An irreducible polynomial is a non-constant polynomial that cannot be factored into the product of two or more non-constant polynomials. The concept of irreducibility depends on the set of numbers we are allowed to use for the coefficients. For example, over the integers, the polynomial \(x^2 + 1\) is irreducible because there are no two polynomials with integer coefficients that multiply to give \(x^2 + 1\).

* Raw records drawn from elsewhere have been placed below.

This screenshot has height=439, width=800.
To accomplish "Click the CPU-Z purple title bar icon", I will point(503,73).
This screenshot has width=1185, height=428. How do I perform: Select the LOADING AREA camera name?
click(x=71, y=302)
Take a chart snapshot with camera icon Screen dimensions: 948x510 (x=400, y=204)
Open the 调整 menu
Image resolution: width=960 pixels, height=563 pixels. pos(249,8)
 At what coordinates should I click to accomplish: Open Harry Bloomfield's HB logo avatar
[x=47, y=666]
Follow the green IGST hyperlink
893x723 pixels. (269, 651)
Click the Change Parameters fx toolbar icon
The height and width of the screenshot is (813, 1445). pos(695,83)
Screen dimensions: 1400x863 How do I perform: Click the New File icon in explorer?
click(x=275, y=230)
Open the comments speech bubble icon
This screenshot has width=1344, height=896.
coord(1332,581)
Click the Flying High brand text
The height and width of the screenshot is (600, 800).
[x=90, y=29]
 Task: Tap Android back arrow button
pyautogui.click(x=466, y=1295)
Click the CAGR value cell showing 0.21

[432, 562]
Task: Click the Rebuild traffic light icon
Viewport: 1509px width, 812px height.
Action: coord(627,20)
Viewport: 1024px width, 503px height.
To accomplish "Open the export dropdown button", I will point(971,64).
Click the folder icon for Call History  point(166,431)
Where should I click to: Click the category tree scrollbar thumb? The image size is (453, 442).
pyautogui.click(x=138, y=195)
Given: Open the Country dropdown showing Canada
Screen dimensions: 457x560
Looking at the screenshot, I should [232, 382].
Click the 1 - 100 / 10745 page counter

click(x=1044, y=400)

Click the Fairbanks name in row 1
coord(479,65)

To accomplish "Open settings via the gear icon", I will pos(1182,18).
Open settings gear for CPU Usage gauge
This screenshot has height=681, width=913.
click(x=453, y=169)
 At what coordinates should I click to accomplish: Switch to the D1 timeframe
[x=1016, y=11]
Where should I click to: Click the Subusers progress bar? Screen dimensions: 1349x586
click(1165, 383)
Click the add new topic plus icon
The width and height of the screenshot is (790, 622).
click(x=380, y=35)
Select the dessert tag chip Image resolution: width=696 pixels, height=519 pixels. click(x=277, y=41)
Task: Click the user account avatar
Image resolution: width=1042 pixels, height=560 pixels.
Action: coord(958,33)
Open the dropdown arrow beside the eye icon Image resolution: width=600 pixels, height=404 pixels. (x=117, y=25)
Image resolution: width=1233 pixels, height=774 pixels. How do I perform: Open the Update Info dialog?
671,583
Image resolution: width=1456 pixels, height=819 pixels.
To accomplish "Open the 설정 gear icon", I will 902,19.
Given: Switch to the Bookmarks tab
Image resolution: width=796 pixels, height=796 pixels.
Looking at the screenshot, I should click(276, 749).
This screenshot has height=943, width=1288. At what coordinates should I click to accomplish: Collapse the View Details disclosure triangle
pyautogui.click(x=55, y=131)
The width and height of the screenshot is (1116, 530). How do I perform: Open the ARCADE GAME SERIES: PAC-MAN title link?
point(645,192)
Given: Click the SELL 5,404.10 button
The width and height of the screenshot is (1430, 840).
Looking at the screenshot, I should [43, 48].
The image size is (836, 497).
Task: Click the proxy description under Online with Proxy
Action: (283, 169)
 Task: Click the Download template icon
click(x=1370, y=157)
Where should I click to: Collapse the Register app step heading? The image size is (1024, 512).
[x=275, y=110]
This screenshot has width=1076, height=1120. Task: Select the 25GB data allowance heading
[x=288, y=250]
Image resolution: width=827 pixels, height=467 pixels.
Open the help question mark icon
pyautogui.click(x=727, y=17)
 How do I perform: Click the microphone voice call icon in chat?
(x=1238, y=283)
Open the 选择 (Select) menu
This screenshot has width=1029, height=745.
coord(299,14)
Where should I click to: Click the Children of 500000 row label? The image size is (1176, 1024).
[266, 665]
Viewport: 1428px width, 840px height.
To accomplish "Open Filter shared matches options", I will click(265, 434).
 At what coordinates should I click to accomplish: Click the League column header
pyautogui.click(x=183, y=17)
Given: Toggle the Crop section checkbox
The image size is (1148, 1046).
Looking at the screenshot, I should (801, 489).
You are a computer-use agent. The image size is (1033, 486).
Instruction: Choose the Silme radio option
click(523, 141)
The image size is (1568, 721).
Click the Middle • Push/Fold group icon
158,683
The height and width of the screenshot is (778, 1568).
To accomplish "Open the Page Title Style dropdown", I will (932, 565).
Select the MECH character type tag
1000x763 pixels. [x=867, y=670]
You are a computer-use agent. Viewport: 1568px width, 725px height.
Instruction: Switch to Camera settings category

However, this property does not 'transfer' to higher powers automatically. For instance, \(x^3 + 1\) can indeed be factored into \((x + 1)(x^2 - x + 1)\). The confusion might arise due to the similarity in the apparent structure of the polynomials. Understanding this key difference is crucial because assuming irreducibility without proof can lead to incorrect conclusions in algebra.

The process of polynomial factoring involves breaking down a complex algebraic expression into simpler 'factor' polynomials whose product is equal to the original expression. Factoring is a fundamental tool in algebra as it simplifies expressions and solves equations. The factored form of \(x^2 - 4x + 3\) is \((x - 3)(x - 1)\), representing the roots where the expression equals zero.

When a polynomial is correctly factored, it allows us to understand its properties, such as its zeros (solutions) and behavior in a graph. Misinterpreting the factored form can lead to significant misunderstandings, as seen with option (b) from the exercise. Factoring polynomials often involves techniques such as finding the greatest common factor, using the difference of squares, or applying the quadratic formula.

An algebraic expression is a mathematical phrase that can include numbers, variables, and arithmetical operations (addition, subtraction, multiplication, division, and exponentiation by an exponent). It represents a particular numerical value when the variables are substituted by specific numbers. The art of manipulating these expressions involves understanding the basic operations, the role of parentheses, and the conventions for order of operations.

Each expression also has an 'expanded' and 'factored' form, which are equivalent in value but different in appearance. For instance, \((x - 4)^3\) is an expanded form and sometimes, due to misinterpretation, it might be incorrectly said to be equivalent to \(x^3 - 64\), which is not the case as the step-by-step solution illustrates. Recognizing algebraic expressions and manipulating them correctly is fundamental to solving a variety of problems in algebra.